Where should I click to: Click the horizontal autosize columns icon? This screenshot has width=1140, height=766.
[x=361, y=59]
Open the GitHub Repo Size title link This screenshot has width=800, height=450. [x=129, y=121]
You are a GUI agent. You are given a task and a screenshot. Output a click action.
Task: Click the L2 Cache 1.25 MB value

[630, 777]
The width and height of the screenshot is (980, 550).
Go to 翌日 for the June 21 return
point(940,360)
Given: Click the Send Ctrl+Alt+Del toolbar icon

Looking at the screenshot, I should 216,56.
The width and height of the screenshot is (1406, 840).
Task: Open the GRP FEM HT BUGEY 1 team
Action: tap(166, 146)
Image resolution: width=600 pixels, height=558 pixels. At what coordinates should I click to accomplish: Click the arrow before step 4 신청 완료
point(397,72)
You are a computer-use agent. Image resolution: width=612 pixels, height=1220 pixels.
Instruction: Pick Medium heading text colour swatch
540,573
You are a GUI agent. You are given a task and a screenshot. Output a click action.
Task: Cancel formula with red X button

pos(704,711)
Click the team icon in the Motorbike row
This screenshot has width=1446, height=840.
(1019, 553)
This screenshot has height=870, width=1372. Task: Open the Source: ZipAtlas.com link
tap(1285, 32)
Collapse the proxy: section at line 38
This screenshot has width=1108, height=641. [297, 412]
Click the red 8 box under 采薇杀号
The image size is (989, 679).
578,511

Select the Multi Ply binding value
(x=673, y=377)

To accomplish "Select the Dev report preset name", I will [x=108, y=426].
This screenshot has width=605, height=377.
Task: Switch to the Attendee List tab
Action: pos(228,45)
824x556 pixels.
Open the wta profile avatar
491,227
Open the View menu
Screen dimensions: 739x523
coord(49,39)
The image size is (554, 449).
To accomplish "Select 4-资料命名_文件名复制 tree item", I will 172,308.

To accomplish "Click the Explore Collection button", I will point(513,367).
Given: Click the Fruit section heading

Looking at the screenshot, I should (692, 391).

++++++++++

## Task to carry out
Find the line that contains "Instruction: Pick Medium". Write out that line and every line after it through the end of the data, exactly, and nothing else.

## Answer space
Instruction: Pick Medium heading text colour swatch
540,573
You are a GUI agent. You are given a task and a screenshot. Output a click action.
Task: Cancel formula with red X button

pos(704,711)
Click the team icon in the Motorbike row
This screenshot has width=1446, height=840.
(1019, 553)
This screenshot has height=870, width=1372. Task: Open the Source: ZipAtlas.com link
tap(1285, 32)
Collapse the proxy: section at line 38
This screenshot has width=1108, height=641. [297, 412]
Click the red 8 box under 采薇杀号
The image size is (989, 679).
578,511

Select the Multi Ply binding value
(x=673, y=377)

To accomplish "Select the Dev report preset name", I will [x=108, y=426].
This screenshot has width=605, height=377.
Task: Switch to the Attendee List tab
Action: pos(228,45)
824x556 pixels.
Open the wta profile avatar
491,227
Open the View menu
Screen dimensions: 739x523
coord(49,39)
The image size is (554, 449).
To accomplish "Select 4-资料命名_文件名复制 tree item", I will 172,308.

To accomplish "Click the Explore Collection button", I will point(513,367).
Given: Click the Fruit section heading

Looking at the screenshot, I should (692, 391).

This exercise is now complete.